Come avrà influito la diffusione del Covid?

Un aspetto positivo della difficile situazione vissuta da un anno a questa parte è l’accelerazione dovuta al Covid della trasformazione digitale delle Pubbliche Amministrazioni. Un anno fa non eravamo una smart nation, nonostante il processo di trasformazione digitale della PA fosse già avviato da 15 anni con il Codice dell’Amministrazione Digitale.

La diffusione del Covid ha avuto due ricadute principali per quanto riguarda la digitalizzazione dei servizi pubblici.

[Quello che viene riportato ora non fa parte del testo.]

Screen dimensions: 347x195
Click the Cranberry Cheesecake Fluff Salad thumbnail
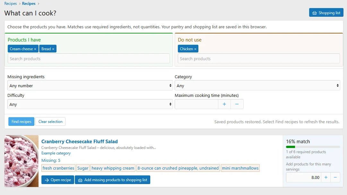[x=22, y=161]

Da un lato c’è stato lo smart working forzato: i dipendenti delle PA si sono trovati a dover lavorare da casa, e questo ha contribuito sia ad aumentare la consapevolezza dell’importanza delle tecnologie anche da parte dei più resistenti al cambiamento, che a far crescere giocoforza le competenze digitali di chi lavora in un’amministrazione.

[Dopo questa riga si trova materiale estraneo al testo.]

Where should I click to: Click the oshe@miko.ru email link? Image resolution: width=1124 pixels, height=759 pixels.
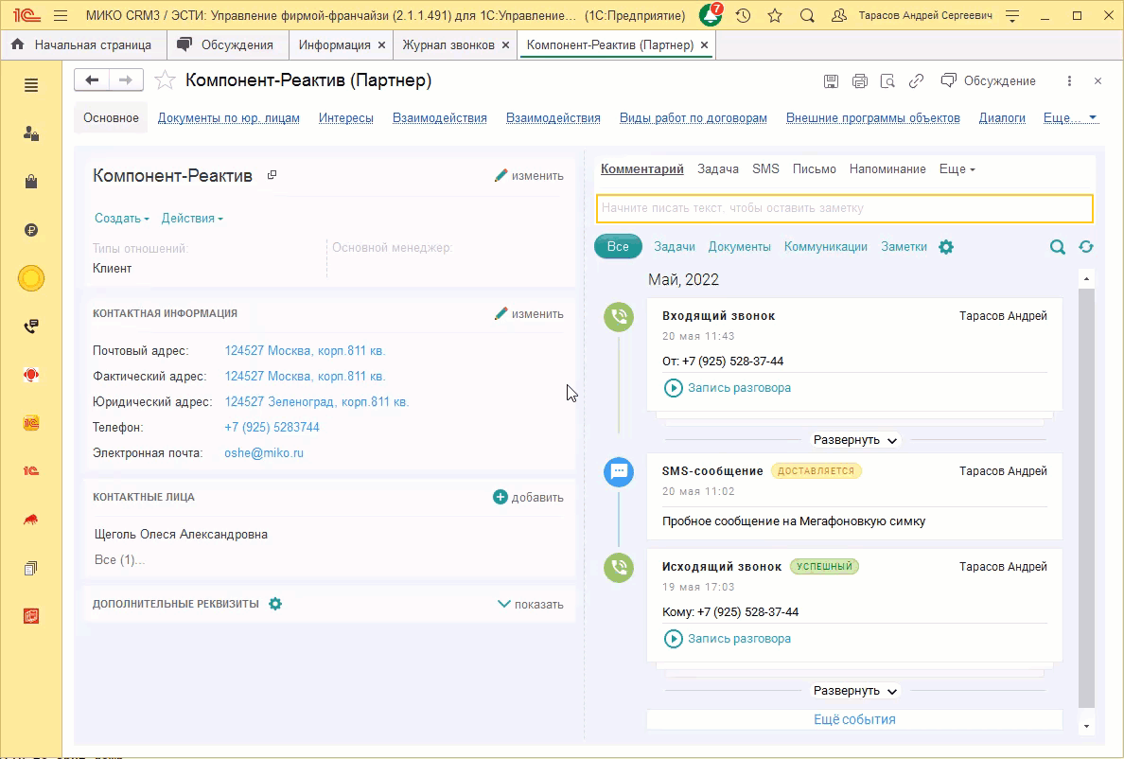(264, 453)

Questo è stato un passaggio importante, perché ha comportato una riorganizzazione dei processi e del lavoro, un elemento di cambiamento che faticava a passare. Prima si tendeva a pensare a una digitalizzazione del servizio senza una revisione a monte di tutti i processi relativi alla sua realizzazione.

Dall’altro lato poi c’è stato un aumento della consapevolezza dei cittadini stessi dell’importanza della disponibilità dei servizi online. Solo per dare un dato: prima dell’inizio della pandemia il numero di utenti in possesso dello SPID era circa 6 milioni, oggi a supera i 17 milioni. Un terzo della popolazione è quindi ha un’identità digitale.

 

Come influirà il cambio di Governo su questo processo di trasformazione digitale?

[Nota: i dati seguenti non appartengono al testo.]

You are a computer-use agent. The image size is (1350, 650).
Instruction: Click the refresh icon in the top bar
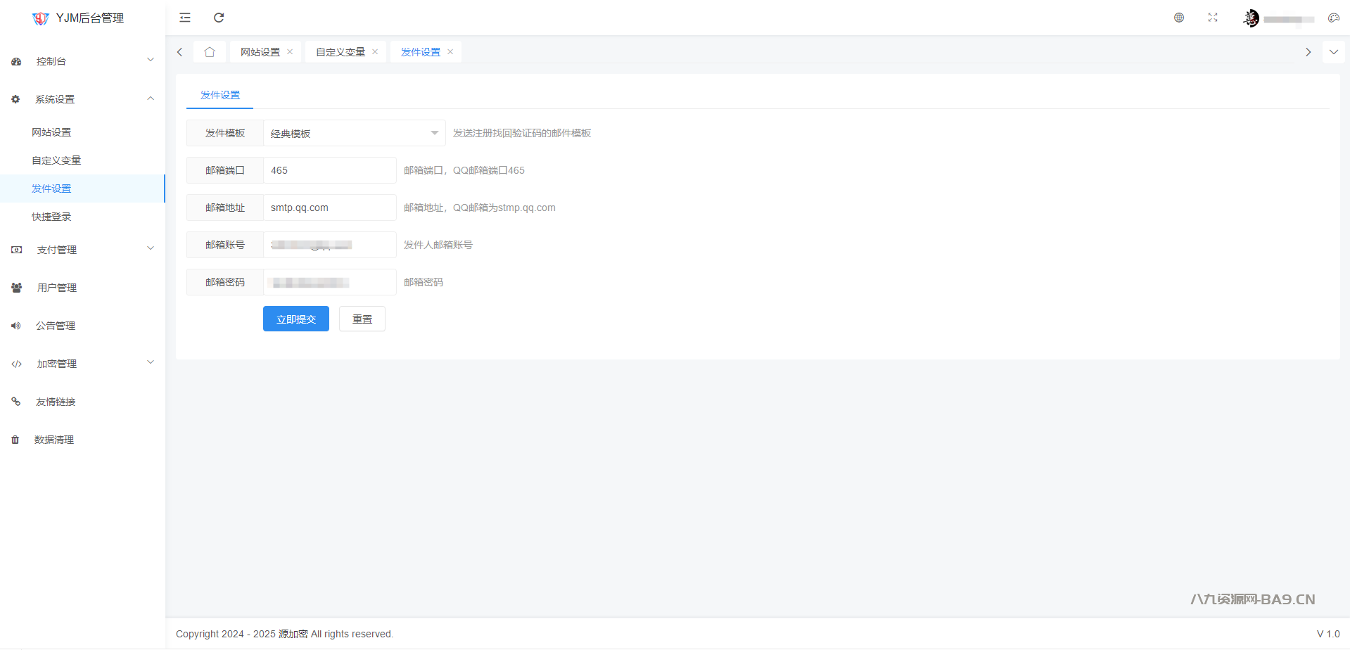tap(219, 18)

Draghi ha anticipato una riforma della PA, e due linee di azione per andare a irrobustire quanto fatto in questi anni: la costruzione e l’uso di piattaforme semplici per i cittadini, e un adeguamento delle competenze interne alla Pubblica Amministrazione, anche attraverso nuove assunzioni di personale tecnico. A mio parere delle nuove assunzioni potranno essere utili, ma andranno accompagnate parallelamente da una strategia di rinforzo delle competenze digitali del personale già impiegato. Una necessità avvalorata anche dai dati dell’Indice DESI dell’Unione Europea, secondo cui il capitale umano e la disponibilità di competenze digitali continuano ad essere un tallone d’Achille in Italia, sia per cittadini che per dipendenti pubblici e privati.

 

Quali prospettive per il futuro?

Lo switch off digitale è una tappa di un percorso di trasformazione digitale, non il traguardo. Le amministrazioni devono fare i conti con delle norme cogenti e da sfide ambiziose da cui non si può tornare indietro. La prima è quella del già citato adeguamento delle competenze del personale. Poi c’è l’interoperabilità dei sistemi, finalizzata alla semplificazione per i cittadini, che dovranno dare i loro dati solo una volta alle amministrazioni, in grado di interagire tra di loro e recuperare informazioni senza doverle richiedere di nuovo. Questa interoperabilità però non può prescindere dai temi della garanzia della sicurezza e della privacy.

L’ultima sfida è poi quella dell’automazione dei processi. Molte attività della pubblica amministrazione vanno ripensate secondo nuovi schemi di automazione, che tengano contro anche dell’uso di algoritmi e intelligenza artificiale, che potrebbero dare un grandissimo supporto in termini di riduzione dei tempi di trattazione delle domande, recupero di risorse, efficienza e riduzione dei fenomeni di tipo corruttivo.

Su tutto questo percorso di trasformazione digitale dovranno poi vigilare i cittadini, chiamati a verificare in prima persona l’effettiva disponibilità e il funzionamento dei servizi. Ricorrendo anche a class action amministrative in caso di non rispetto degli standard di servizio previsti a livello normativo.